Durante mi infancia, que yo sepa, no había ejercitados en las calles como ahora, nadie corría por correr –sólo los niños y los enamorados de las películas–, ni sudaba tan alegremente al aire libre procurándose la salud. No recuerdo haber visto a los vecinos en shorts, más que a los menores de quince años, y cuando apareció en el cine una mujer que corría en pants por Nueva York en la película An Unmarried Woman –era la década de los setenta–, mi madre no sabía de qué extrañarse más: si de la mujer que corría a los brazos de un pintor nada más la dejaba el marido por otra más joven, o de su agotador afán por el jogging. Mis padres, que habían fracasado con una rueda para hacer abdominales –a la que llamaban con una mezcla de cariño y agobio “la ruedita”– no eran afectos al movimiento esforzado, tan lejano del café donde pasar a gusto la tarde, sentado y fumando las ideas propias y las ajenas. Y la verdad yo tampoco: hace unas semanas, una compañera de la secundaria me recordó el tiempo que tardaba en amarrarme las agujetas de los tenis: era el mismo, me dijo, que el grupo ocupaba en dar las cuatro vueltas de carrera por el patio exigidas por el profesor de gimnasia. Quizá por eso mismo tanta fascinación, y eso que llevo unos años de haber entrado a la agitada ronda; sigo sintiendo un júbilo injustificado, culpa –supongo– de las famosas endorfinas. Veo a los ejercitados como no los veía antes –dice mi marido que cuando uno tiene niños descubre a los niños por la calle, o cuando una está embarazada descubre a las embarazadas, cuando uno tiene gato ve a los gatos y a los perros– y hasta nos saludamos con cierta complicidad; me siento parte de un circuito que flota en otra dimensión, como ese señor que realiza su calistenia en el parque y va saludando sonriente, brazos arriba, piernas dobladas hacia el vientre, a todos los condenados que pasan de camino a sus obligaciones quietas, como si a él el smog lo respetara.
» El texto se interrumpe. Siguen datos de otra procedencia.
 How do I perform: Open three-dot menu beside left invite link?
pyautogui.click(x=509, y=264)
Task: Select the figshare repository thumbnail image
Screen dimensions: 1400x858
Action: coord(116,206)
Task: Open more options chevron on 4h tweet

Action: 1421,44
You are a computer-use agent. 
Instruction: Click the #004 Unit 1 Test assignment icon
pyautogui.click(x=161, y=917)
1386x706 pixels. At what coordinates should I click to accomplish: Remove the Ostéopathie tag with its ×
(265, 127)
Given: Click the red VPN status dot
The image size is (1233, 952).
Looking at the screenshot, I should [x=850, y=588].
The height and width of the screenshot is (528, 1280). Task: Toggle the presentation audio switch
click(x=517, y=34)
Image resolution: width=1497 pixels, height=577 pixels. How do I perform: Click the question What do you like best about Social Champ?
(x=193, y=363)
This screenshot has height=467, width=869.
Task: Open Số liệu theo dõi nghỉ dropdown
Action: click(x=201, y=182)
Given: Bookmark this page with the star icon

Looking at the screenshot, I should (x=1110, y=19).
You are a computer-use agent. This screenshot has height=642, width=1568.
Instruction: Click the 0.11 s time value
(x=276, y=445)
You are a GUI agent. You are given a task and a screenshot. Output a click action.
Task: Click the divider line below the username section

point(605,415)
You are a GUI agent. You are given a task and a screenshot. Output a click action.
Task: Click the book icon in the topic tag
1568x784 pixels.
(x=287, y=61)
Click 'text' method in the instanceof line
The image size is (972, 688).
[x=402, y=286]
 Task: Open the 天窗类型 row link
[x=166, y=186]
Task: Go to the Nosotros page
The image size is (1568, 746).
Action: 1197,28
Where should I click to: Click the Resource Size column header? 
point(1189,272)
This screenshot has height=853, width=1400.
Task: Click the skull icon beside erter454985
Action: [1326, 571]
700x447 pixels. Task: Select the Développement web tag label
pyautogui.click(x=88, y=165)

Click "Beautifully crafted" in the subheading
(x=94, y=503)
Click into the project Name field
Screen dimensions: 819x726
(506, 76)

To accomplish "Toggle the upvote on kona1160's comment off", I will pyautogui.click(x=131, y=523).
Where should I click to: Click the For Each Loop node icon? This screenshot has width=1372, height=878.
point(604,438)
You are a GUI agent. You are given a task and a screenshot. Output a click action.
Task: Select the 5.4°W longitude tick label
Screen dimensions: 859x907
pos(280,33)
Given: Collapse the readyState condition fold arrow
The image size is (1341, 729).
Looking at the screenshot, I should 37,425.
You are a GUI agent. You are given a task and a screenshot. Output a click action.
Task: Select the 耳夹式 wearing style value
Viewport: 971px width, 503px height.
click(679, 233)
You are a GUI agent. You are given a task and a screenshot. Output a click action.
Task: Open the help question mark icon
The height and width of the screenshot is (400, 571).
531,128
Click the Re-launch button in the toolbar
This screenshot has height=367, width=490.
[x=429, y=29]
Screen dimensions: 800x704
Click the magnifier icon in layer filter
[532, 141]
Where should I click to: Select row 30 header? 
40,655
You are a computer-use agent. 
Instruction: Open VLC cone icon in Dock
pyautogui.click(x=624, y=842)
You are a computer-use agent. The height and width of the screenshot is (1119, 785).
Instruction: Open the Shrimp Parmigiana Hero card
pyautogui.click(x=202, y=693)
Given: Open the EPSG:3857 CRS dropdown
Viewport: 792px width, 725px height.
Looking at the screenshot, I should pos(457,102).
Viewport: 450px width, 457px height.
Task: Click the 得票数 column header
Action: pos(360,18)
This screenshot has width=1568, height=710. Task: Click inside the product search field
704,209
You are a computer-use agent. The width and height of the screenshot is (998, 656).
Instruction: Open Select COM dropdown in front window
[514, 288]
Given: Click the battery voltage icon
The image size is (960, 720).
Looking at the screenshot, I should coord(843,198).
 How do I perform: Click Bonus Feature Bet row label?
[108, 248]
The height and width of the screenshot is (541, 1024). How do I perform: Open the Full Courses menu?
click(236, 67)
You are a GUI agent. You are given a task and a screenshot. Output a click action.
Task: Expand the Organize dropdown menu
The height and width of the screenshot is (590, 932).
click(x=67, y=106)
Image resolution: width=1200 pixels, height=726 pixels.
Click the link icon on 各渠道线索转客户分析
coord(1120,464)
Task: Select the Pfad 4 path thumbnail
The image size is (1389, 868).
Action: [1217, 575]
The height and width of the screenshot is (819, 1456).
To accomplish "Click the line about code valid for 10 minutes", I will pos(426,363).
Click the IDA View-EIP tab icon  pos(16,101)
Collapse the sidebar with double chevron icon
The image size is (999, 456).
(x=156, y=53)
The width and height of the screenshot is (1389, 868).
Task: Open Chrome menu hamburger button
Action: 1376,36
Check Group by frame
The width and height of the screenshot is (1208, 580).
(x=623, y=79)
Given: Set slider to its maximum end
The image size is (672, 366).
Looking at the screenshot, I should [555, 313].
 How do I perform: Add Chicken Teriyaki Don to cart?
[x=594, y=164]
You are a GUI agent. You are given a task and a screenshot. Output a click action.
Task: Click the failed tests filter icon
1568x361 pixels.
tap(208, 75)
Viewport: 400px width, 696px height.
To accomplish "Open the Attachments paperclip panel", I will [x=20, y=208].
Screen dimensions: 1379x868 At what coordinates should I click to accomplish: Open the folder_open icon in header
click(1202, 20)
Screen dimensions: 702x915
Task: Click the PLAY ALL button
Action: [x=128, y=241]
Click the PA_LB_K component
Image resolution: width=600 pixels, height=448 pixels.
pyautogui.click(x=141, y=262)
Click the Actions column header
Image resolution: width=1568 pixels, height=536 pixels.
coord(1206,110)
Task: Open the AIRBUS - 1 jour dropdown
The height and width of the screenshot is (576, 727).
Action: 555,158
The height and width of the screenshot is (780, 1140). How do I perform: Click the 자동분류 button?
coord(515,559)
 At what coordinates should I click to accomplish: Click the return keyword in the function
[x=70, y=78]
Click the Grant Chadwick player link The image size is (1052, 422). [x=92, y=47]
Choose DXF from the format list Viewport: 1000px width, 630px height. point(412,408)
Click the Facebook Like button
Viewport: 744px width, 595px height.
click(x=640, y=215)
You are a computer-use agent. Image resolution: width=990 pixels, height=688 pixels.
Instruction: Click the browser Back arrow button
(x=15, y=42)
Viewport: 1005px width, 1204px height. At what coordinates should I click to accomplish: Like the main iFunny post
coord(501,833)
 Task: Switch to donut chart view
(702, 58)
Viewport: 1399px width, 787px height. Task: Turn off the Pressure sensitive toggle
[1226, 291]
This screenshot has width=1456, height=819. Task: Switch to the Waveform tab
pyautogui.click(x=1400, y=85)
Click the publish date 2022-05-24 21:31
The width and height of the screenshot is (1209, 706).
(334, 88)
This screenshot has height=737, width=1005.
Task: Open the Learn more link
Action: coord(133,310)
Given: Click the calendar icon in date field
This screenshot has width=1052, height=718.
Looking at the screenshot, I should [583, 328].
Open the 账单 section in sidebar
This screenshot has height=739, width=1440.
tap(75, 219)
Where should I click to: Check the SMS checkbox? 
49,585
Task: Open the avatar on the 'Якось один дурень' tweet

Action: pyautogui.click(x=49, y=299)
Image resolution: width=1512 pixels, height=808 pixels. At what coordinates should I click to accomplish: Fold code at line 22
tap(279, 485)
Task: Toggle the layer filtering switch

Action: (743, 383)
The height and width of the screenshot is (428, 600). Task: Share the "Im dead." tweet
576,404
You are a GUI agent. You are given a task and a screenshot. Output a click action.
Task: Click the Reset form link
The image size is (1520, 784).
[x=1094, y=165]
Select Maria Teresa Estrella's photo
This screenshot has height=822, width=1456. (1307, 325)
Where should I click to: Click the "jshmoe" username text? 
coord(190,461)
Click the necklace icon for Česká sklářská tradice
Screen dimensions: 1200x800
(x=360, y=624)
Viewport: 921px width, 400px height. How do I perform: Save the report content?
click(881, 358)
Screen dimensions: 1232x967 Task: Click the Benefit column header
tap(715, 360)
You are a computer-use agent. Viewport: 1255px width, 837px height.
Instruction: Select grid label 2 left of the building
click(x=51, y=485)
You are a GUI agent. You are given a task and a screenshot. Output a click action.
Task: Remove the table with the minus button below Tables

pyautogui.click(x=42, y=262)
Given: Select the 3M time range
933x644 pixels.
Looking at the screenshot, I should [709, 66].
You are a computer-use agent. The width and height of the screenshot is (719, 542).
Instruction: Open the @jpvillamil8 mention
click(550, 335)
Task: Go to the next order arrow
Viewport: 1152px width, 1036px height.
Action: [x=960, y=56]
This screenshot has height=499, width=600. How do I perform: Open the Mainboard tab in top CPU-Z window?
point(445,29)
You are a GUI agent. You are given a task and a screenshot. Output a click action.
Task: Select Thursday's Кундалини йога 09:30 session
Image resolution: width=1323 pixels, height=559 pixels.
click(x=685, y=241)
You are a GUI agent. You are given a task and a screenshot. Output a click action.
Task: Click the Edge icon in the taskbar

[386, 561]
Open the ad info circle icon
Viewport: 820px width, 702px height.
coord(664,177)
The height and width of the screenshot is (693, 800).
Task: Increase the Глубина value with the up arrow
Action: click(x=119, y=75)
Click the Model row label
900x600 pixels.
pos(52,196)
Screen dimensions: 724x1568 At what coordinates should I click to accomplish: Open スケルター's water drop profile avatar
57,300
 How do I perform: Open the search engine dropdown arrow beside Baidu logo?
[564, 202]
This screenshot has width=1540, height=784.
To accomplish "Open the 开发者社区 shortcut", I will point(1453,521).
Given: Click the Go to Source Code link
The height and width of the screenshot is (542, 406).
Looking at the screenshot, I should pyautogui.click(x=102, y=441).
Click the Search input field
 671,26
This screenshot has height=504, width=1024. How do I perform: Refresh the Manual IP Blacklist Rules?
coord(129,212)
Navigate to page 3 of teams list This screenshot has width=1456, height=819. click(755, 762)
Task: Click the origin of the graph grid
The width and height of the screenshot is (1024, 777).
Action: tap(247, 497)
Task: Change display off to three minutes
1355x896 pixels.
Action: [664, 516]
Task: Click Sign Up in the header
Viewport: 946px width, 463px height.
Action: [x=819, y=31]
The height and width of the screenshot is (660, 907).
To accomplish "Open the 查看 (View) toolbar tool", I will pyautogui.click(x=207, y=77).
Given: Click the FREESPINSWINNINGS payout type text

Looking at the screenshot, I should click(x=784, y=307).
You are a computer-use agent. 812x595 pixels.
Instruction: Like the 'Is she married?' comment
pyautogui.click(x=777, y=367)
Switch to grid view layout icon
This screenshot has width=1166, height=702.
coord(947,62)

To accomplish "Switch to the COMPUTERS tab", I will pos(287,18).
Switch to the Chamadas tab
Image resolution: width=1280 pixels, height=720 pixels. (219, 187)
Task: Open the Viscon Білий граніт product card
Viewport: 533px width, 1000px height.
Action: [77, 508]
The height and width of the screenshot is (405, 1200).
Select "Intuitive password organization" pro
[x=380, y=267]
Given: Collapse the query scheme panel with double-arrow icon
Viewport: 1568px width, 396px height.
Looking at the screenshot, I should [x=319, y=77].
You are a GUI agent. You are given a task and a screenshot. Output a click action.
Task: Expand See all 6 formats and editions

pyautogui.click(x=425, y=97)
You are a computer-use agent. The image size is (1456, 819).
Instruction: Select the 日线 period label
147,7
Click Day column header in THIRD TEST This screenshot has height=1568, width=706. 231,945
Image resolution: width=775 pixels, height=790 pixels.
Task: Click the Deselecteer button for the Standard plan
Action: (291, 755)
En la noche, la ronda de ejercitados tiene muchos más perros y las respiraciones de los que corren se escuchan en las calles oscuras. Como los amorosos de Sabines, los ejercitados andan como locos, porque están solos, solos, solos. Regresan los ejercitados en la noche de sus aerobics, sus pilates, su stretching, sus aparatos de gimnasio, con sus bicicletas tintineantes a guardar para el día siguiente al músculo que entrevió, al cabo de muchos movimientos y sudores repetidos, alguna revelación, alguna luz en los misterios de la máquina corporal. Quizá es algo ilusorio, pues nunca recuperaremos al animal que fuimos; quizá somos como el prisionero que en la celda o el patio diminuto se ejercita y siente, en aquel movimiento, la libertad.